[LLVMdev] Future plans for GC in LLVM

Tue Dec 9 03:12:41 PST 2014

Hello Philip,

I am an active user of LLVM's GC infrastructure. Here are some notes on how
I currently use gcroot():

1) I use several IRs. A high-level (CPS/SSA hybrid) IR is the target of
inlining and other such high-level optimization; most allocation is
implicit in the high level IR. Closure conversion/lambda-lifting produces a
variant of that IR, extended with explicit allocation constructs. A
separate pass introduces the allocations themselves.
2) Next, a dataflow-based root insertion pass inserts the minimal(ish) set
of roots and root reloads to preserve the invariant that every live GCable
pointer is in a root at each potential GC point. The root insertion pass
also computes liveness and uses it to minimize the set of roots via slot
coloring. The result of root insertion is (very close to) LLVM IR.
3) Potential GC points are determined inter-procedurally, and call sites
which are statically known to (transitively) not GC do not break GCable
pointer live ranges.
4) I use a lightly-modified variant of the OCaml plugin's stackmap format.
5) I don't currently use load or store barriers, but do eventually plan to.
6) I do support GCing through global variables.
7) I wrote a custom LLVM pass to verify that values loaded from GC roots
aren't used across GC points.

When I first started using gcroot(), I used the naïve approach of reloading
roots after every call, and encountered significant overhead. The
optimizations sketched above significantly reduced that overhead.
Unfortunately, I don't know of any meaningful language-independent
benchmark suites for measuring that sort of overhead, and of course the
overhead on any given program will strongly depend on details of how that
program is written...

Also, FWIW when I first started, I got up and running with the shadow
stack, just as Gordon described, before transitioning to the "real"
infrastructure. As long as it doesn't carry a significant burden on the
implementation side, I think it's worth having, because it significantly
improves the learning curve for new users.

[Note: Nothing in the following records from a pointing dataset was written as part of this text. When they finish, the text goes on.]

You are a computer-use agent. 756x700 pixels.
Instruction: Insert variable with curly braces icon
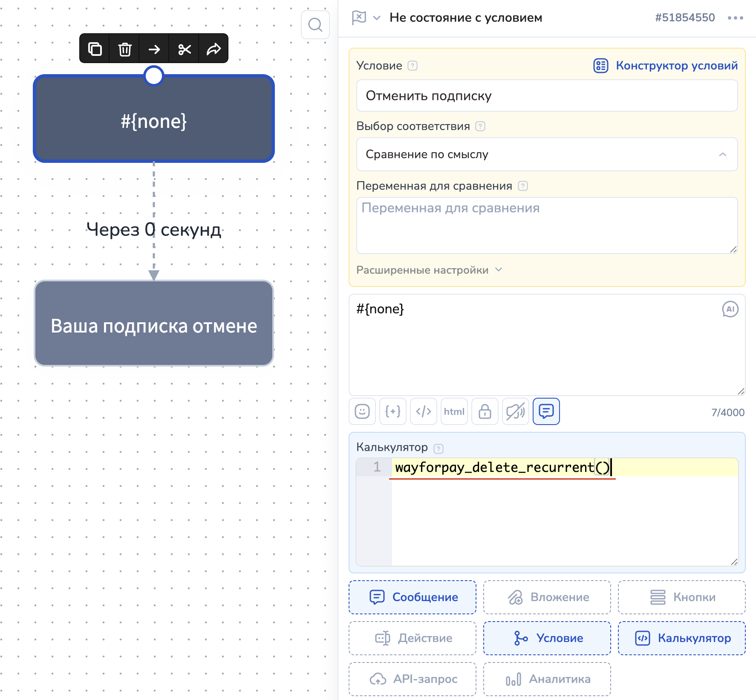(x=393, y=411)
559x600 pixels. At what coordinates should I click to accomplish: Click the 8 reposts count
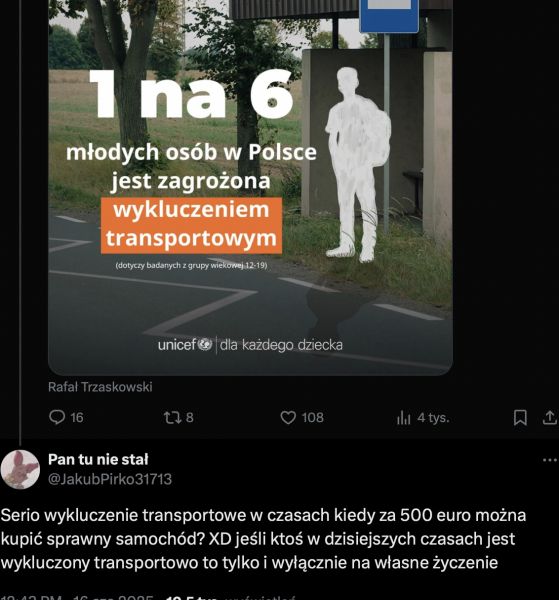tap(190, 417)
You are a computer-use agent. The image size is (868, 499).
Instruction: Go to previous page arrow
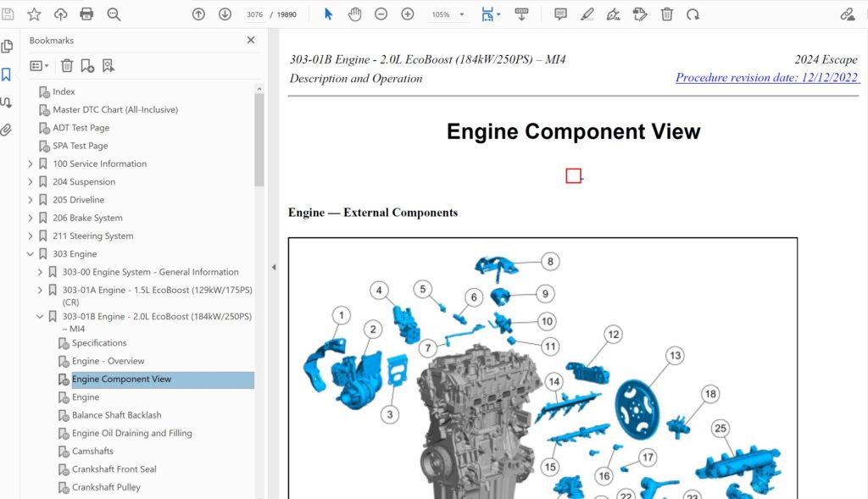click(x=198, y=14)
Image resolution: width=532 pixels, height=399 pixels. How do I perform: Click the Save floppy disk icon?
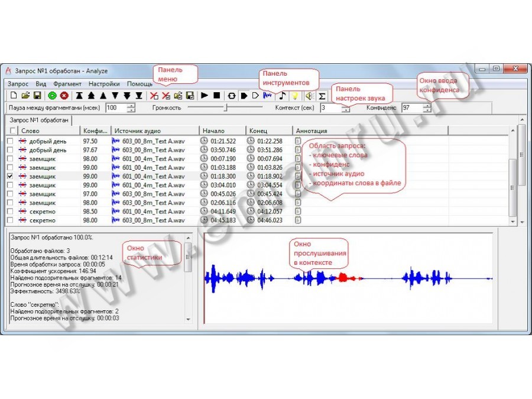click(37, 95)
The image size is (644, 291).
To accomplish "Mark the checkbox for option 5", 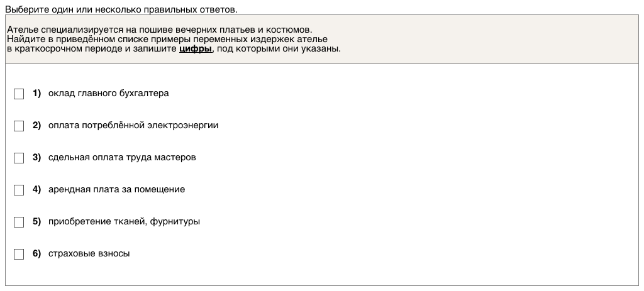I will click(x=19, y=222).
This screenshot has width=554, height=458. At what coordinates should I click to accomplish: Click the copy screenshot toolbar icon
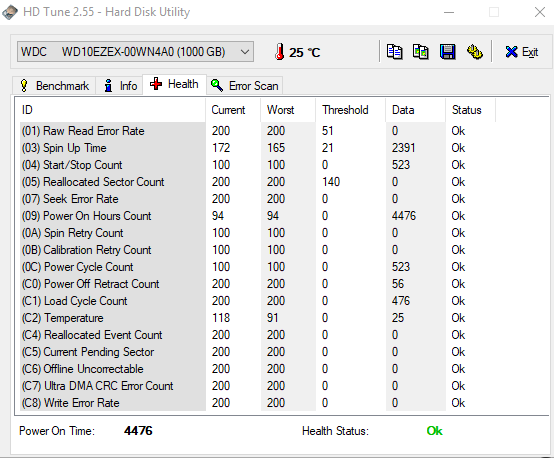click(x=421, y=52)
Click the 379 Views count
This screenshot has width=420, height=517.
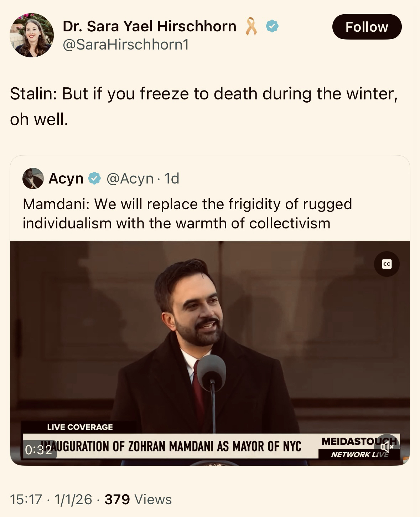pyautogui.click(x=138, y=499)
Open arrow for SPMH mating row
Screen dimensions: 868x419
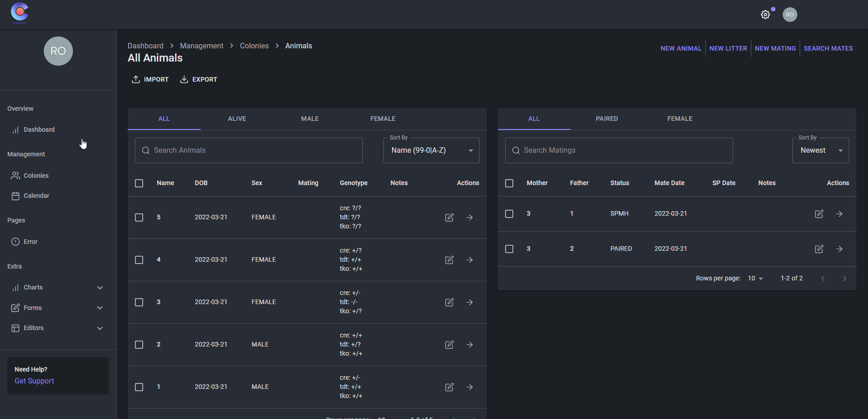point(839,214)
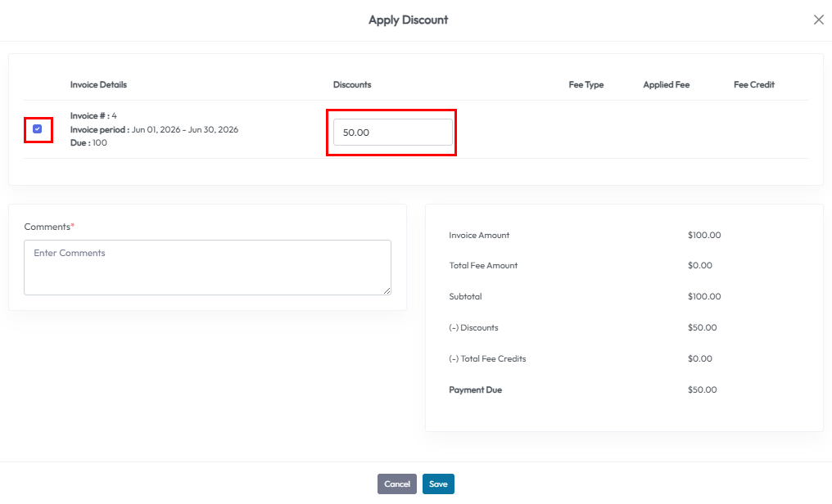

OK, direct answers to some of your questions:

* I think custom stack map formats have small but non-zero value. There
have been a few papers (most in the early 90's, I think) which showed that
stack maps can make up a non-trivial fraction of a binary's size, and thus
are increasingly desirable to optimize as programs grow larger. My verdict:
if support for custom formats are ever actively impeding forward progress,
toss 'em; otherwise, there should (eventually) be a more detailed look at
the costs and benefits.

* As above, I think the primary benefit of one-stackmap-per-safepoint is
saving space at the cost of time (and root traffic). AFAIK the primary
virtue of the one-stack-slot-per-gcroot() implementation is implementation
simplicity, nothing more.

* The ultimate strength & weakness of gcroot() is that basically everything
is left to the frontend. There's very little unavoidable overhead imposed
on a frontend that is willing to go the distance to generate non-naïve code
-- any knowledge that the frontend has can be used to generate better code.
Unfortunately, this also places a rather heavy burden on the frontend to
generate valid & efficient code.

Since I haven't had the chance to look beyond mailing list & blog posts on
statepoints, I can't comment much on their tradeoffs vs gcroots. The
high-level impression I get is that statepoints will allow a
less-sophisticated frontend to get better results than naïve usage of
gcroot(). It also looks like statepoints will do a better job of steering
frontends away from the pitfalls of using GC-invalidated pointer values.  I
have no idea whether there will be any codegen benefit for more
sophisticated frontends, but I'll be happy to port my implementation to
statepoints once they've gotten a chance to settle down somewhat, and
provide more detailed feedback to help determine what to eventually do with
gcroot(). I can currently only do ad-hoc benchmarking, but hopefully by the
time gcroot() is on the chopping block, I'll have a more extensive
automated performance regression test suite ;-)

One quick question: I think I understand why address spaces are needed to
distinguish GCable pointers for late safepoint placement, but are they also
needed if the frontend is inserting all safepoints itself?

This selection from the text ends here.